This is a big departure from the Bombay trilogy, although there have always been biblical references in your work. Why did you choose to go in this direction and why now?
It’s only an apparent departure. In fact, Names of the Women continues the larger project of the Bombay trilogy, which is to give the marginalised a place in the centre, where they belong. I think it’s fair to say that this is the narrative element that interests me more than any other.
To call it a retelling of a Bible is somewhat of a disservice to the scope of the novel. There is a fair amount of craft involved for example in creating the characters of Acquila and Junia from mere mentions. Can you take us through the process involved in the creation of this book considering how little there is by way of “historical” information available?
For me the engine of the novel is the tone of voice, the rhythm of the sentences, the high register and particular diction we associate with the Bible. While writing, I reread the Gospels and made a note of the female characters, how often or how rarely they appeared, what they did, who they were. I was astonished to discover that although some of the crucial moments in the narrative involve women, they are rarely named or given any kind of spiritual consideration. I tried to immerse myself in their stories as an imaginative retrieval or excavation.
While the overall feminist tone of the novel is obvious and consistent, there are other oppressed voices emerging throughout (themes of class divide and identity politics keep recurring). You seem to have set out to have the marginalia reclaim the narrative, especially in a time like this where identity politics is still rampant.
For me this was the point. Throughout the novel there are sightings of the migrant, which is as ancient a figure as any, a point we seem to have forgotten in this forlorn identity-driven moment. It may serve to remind Christian fundamentalists in the west that Christ was born to a migrant couple, in the foreign town of Bethlehem, because his family was forced to flee their hometown following an imperial edict. An elderly working-class man, his pregnant wife, and unborn child, on the road for what turned out to be years, braving the hostility of strangers. This image should have special resonance for us, who saw so many migrant families displaced by our own government’s imperial edict that forced us into last year’s disastrous lockdown.
The novel succeeds in subverting the male gaze but at the same time, all the women are realistic and believable, and have a humanising quality about them. The narrator tells their stories without idolising them or making them seem unrealistically heroic.

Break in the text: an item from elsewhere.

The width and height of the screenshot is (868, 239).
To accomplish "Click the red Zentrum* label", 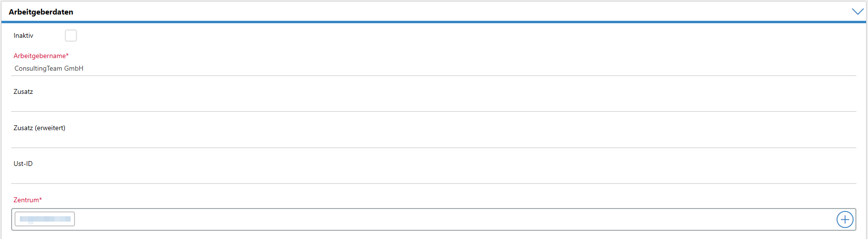I will click(x=28, y=200).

That’s the only way you can make a character believable, by making them as ordinary as the people you know and have always known. By ordinary I don’t mean unremarkable. As we know, the ordinary is always remarkable. In the same way that the women of the Bible are not idealised or idolised, neither is the figure of Christ. He is human, susceptible to rage and pain and doubt. I tried also to make a connection between Jesus and the idea of fame. Fame can turn you away from the familiar and the people you know. Bob Dylan, for example, went to great lengths to hide his ethnicity and class. There are artists who like to obscure their origins, the early life shrouded in mystery, as if they arrived in the world fully formed, already messiahs. And it has to be said: it is almost always male artists who do this.
Your previous works are informed by a lived experience. What space does this novel hold for you personally?
My grandmother could recite the Syrian Christian service by heart. She was the only one in the family who knew the entire hour-and-a-half-long service. In the Orthodox Church, only the priests were allowed to own it. They were always male, and it was their way of control, of preserving their status and extracting material goods in the form of gifts from parishioners. My grandmother’s recital of the service in that society was outrageous: a way of taking power back from the custodians. If she’d seen this book, I think she would have been happy, though her happiness was always tempered by gloom. Chachiamma had a tragic understanding of life. The definition of tragedy is: everybody dies. Her gloom had to do with the hard life she lived. She bore eight children and two of them died young.
What are you currently working on? What else can readers look forward to?
I’m working on a novel with the working title of The Migrants, which plays with the idea of fiction, non-fiction, and autobiography. I’m using letters, old and new photos, fragments, maps, and, in one section, the notebooks my father kept of his trips to North Vietnam in 1973. He was the first Indian journalist allowed in, and his notes are detailed and atmospheric, a novelist’s notes rather than a journalist’s, material he never used.